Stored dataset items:

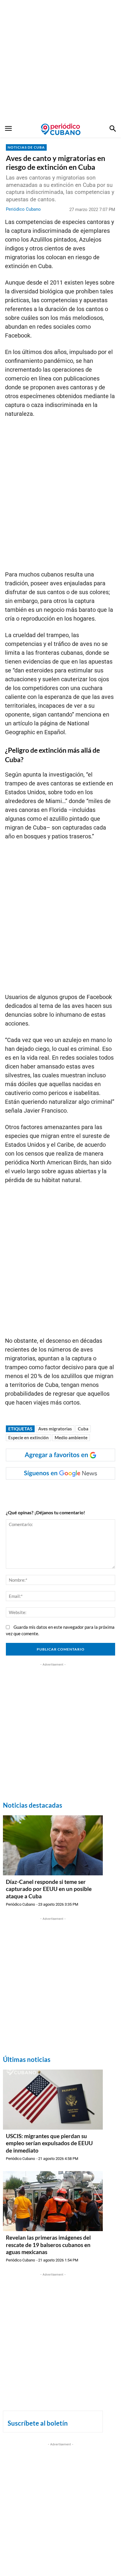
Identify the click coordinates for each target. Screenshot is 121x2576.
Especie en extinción (28, 1437)
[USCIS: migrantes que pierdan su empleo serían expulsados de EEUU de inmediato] (53, 2100)
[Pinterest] (71, 1491)
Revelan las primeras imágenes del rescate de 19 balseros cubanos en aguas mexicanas (48, 2244)
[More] (98, 1491)
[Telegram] (84, 1491)
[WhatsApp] (44, 1491)
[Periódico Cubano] (60, 129)
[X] (57, 1491)
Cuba (83, 1428)
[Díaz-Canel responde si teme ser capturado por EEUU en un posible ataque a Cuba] (53, 1845)
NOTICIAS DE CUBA (26, 147)
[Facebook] (30, 1491)
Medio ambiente (71, 1437)
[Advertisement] (60, 60)
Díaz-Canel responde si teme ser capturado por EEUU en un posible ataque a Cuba (49, 1888)
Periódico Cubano (23, 209)
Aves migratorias (55, 1428)
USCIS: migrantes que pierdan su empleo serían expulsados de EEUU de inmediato (49, 2143)
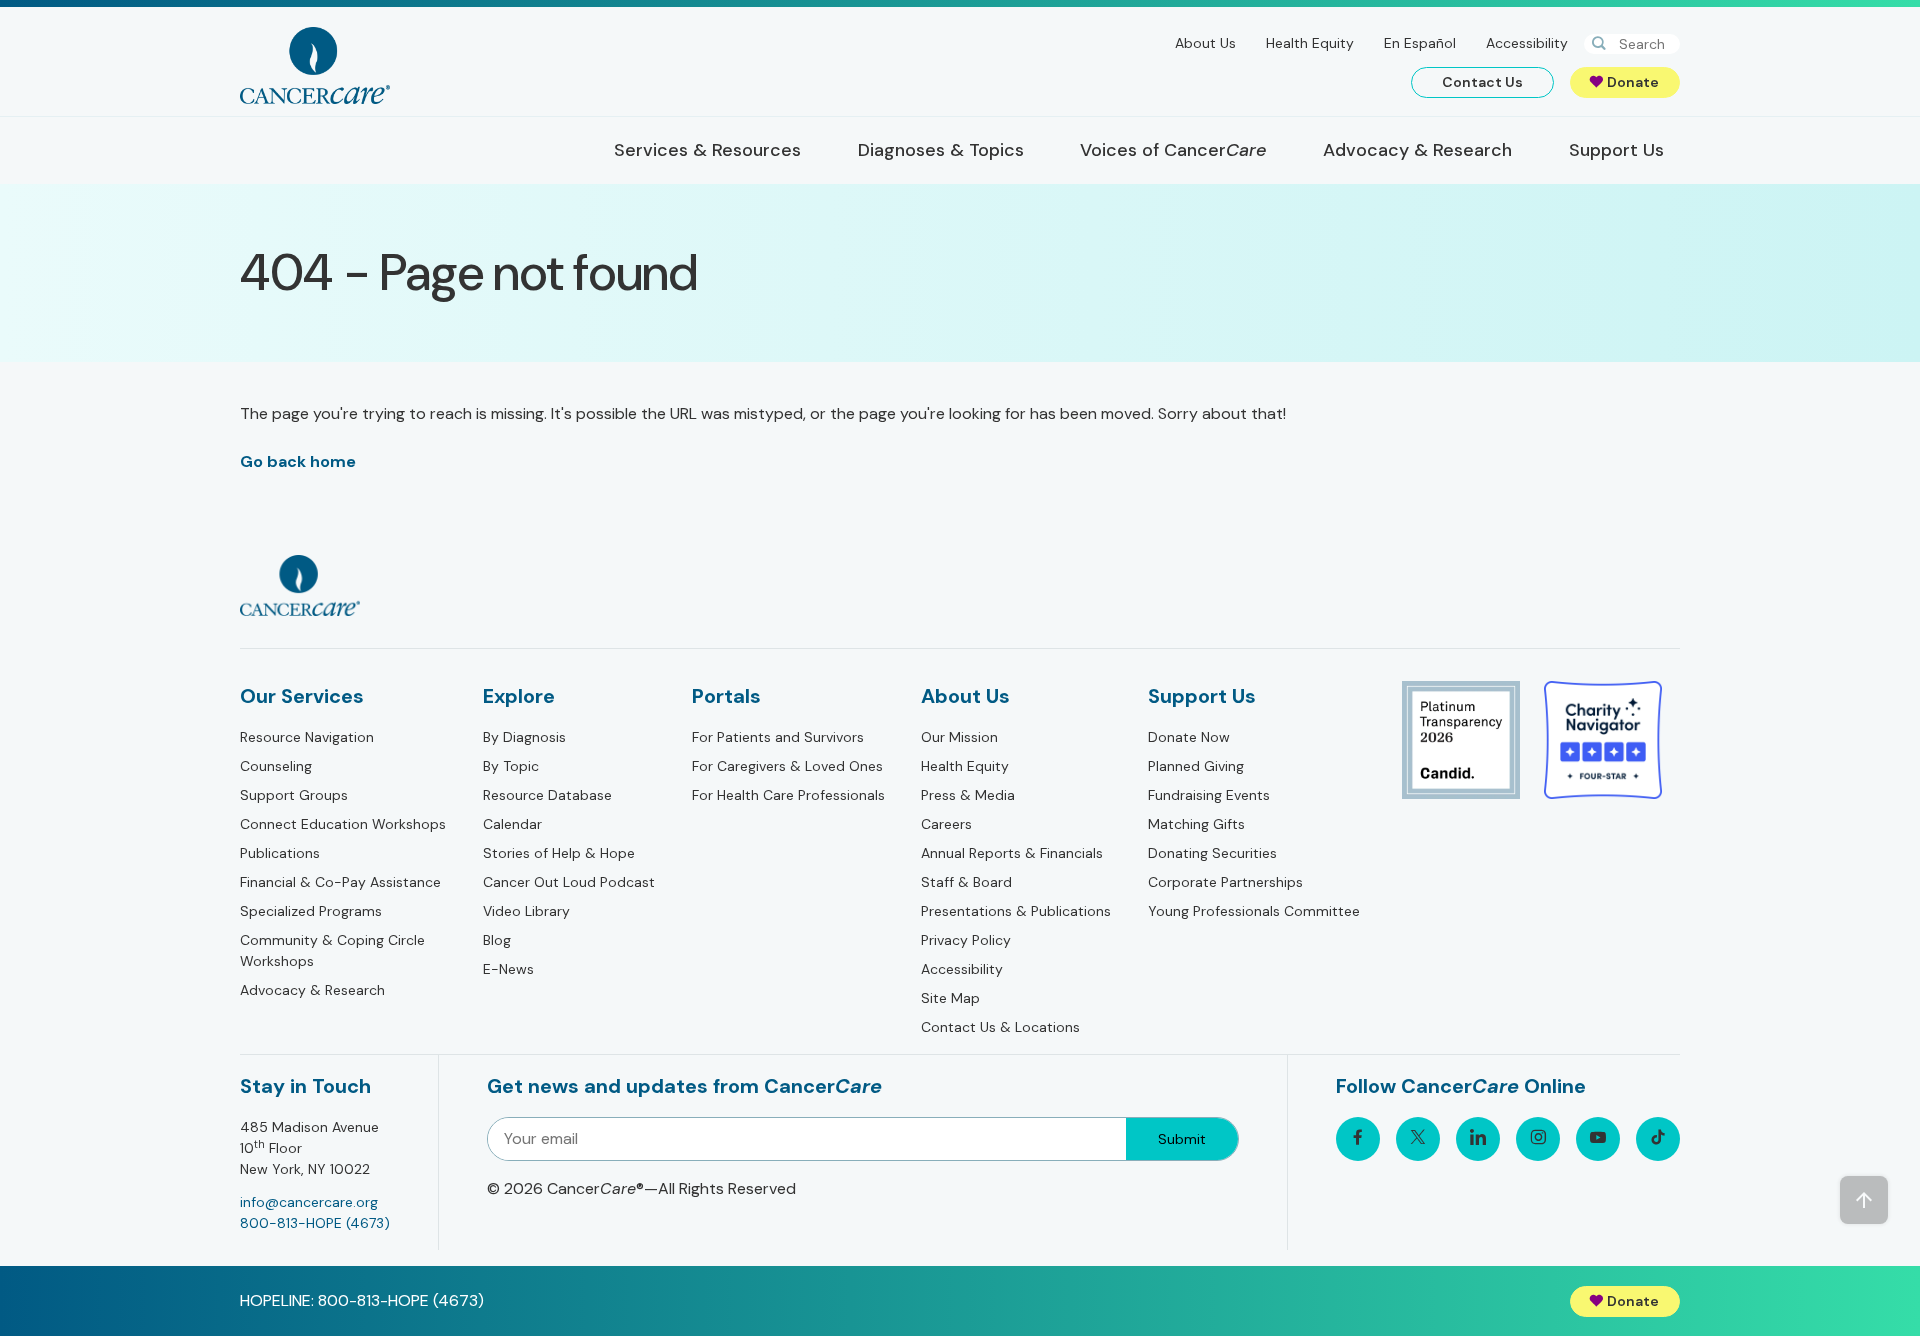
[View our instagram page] (1538, 1139)
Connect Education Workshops (343, 824)
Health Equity (1310, 43)
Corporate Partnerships (1225, 882)
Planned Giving (1196, 766)
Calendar (512, 824)
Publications (280, 853)
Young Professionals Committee (1254, 911)
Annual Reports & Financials (1012, 853)
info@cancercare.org (309, 1202)
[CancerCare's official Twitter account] (1418, 1139)
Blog (497, 940)
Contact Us (1482, 82)
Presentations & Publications (1016, 911)
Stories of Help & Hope (559, 853)
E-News (508, 969)
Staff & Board (966, 882)
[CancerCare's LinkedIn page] (1478, 1139)
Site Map (950, 998)
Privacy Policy (966, 940)
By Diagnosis (524, 737)
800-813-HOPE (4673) (315, 1223)
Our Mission (959, 737)
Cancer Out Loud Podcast (569, 882)
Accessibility (1527, 43)
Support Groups (294, 795)
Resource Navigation (307, 737)
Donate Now (1189, 737)
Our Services (302, 696)
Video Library (526, 911)
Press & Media (968, 795)
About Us (1205, 43)
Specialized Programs (311, 911)
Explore (519, 696)
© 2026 (641, 1188)
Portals (726, 696)
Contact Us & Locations (1000, 1027)
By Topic (511, 766)
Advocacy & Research (312, 990)
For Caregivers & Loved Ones (787, 766)
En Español (1420, 43)
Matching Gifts (1196, 824)
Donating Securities (1212, 853)
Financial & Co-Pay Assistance (340, 882)
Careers (946, 824)
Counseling (276, 766)
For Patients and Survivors (778, 737)
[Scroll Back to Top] (1864, 1200)
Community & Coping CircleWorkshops (332, 950)
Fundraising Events (1209, 795)
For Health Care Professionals (788, 795)
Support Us (1202, 696)
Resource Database (547, 795)
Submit (1182, 1139)
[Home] (315, 65)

- _PROBLEM_: From the line holding "Financial & Co-Pay Assistance (340, 882)" to the final line of the data, output each line exactly and nothing more.

- _OUTPUT BELOW_:
Financial & Co-Pay Assistance (340, 882)
Careers (946, 824)
Counseling (276, 766)
For Patients and Survivors (778, 737)
[Scroll Back to Top] (1864, 1200)
Community & Coping CircleWorkshops (332, 950)
Fundraising Events (1209, 795)
For Health Care Professionals (788, 795)
Support Us (1202, 696)
Resource Database (547, 795)
Submit (1182, 1139)
[Home] (315, 65)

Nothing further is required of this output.